------ Excerpted data

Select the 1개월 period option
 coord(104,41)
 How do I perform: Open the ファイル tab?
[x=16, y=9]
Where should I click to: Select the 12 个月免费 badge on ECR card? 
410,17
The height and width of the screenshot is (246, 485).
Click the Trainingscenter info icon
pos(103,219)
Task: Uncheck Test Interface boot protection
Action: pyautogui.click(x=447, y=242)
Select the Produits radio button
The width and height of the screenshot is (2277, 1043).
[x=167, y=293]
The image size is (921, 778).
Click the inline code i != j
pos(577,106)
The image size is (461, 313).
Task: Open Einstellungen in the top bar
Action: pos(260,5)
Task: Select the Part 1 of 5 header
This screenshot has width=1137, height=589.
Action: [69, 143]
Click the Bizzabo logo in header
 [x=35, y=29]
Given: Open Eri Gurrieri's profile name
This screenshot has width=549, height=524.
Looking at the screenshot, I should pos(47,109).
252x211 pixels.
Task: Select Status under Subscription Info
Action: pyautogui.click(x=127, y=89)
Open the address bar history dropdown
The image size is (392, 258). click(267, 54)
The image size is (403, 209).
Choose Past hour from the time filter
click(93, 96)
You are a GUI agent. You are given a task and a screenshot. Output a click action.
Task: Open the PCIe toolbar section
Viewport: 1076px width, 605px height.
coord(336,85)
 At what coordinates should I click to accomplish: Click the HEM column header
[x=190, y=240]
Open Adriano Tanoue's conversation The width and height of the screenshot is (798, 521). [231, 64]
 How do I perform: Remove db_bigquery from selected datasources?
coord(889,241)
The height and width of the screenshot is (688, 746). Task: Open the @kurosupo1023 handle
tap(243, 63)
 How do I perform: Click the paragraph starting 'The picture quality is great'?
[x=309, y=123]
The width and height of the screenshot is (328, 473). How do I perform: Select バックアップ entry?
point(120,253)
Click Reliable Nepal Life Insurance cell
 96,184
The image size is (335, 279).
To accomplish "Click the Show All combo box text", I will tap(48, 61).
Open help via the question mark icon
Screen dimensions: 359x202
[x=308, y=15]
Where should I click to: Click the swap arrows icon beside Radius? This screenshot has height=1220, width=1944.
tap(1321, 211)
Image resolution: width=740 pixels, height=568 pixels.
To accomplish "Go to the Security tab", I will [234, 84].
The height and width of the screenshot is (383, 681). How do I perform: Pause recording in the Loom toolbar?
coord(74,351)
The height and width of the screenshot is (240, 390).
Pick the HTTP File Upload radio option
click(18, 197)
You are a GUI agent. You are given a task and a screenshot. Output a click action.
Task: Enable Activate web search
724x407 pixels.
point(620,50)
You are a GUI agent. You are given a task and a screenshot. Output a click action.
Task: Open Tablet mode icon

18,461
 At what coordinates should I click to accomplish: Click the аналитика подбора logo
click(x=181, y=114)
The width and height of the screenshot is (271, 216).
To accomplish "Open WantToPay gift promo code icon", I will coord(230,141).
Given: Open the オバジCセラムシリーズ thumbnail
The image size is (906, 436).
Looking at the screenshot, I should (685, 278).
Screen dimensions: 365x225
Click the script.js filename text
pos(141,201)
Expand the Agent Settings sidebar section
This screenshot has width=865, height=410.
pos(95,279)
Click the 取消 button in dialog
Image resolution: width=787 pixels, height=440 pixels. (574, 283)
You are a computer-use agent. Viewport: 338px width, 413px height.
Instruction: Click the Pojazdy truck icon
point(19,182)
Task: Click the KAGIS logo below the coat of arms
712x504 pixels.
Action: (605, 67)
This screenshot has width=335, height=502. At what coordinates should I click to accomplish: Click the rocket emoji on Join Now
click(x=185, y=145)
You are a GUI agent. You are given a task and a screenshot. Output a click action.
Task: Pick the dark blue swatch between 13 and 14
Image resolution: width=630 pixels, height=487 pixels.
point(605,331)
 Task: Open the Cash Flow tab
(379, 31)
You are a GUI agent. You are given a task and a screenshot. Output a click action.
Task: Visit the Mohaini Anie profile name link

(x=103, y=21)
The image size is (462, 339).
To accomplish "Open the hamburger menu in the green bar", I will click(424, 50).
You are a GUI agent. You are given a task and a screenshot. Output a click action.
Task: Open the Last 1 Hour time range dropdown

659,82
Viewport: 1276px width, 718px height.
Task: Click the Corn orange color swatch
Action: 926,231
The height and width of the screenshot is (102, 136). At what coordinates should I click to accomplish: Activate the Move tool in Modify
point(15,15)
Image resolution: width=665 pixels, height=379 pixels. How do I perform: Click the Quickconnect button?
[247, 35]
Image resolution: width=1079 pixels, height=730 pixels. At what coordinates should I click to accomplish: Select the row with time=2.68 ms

------------

▶ _Written exercise_
Retype the entries above exactly, from the line with "Task: Select the Part 1 of 5 header" to the line with "click(93, 96)", including both of those lines.

▶ _Full solution_
Task: Select the Part 1 of 5 header
This screenshot has width=1137, height=589.
Action: [69, 143]
Click the Bizzabo logo in header
 [x=35, y=29]
Given: Open Eri Gurrieri's profile name
This screenshot has width=549, height=524.
Looking at the screenshot, I should pos(47,109).
252x211 pixels.
Task: Select Status under Subscription Info
Action: pyautogui.click(x=127, y=89)
Open the address bar history dropdown
The image size is (392, 258). click(267, 54)
The image size is (403, 209).
Choose Past hour from the time filter
click(93, 96)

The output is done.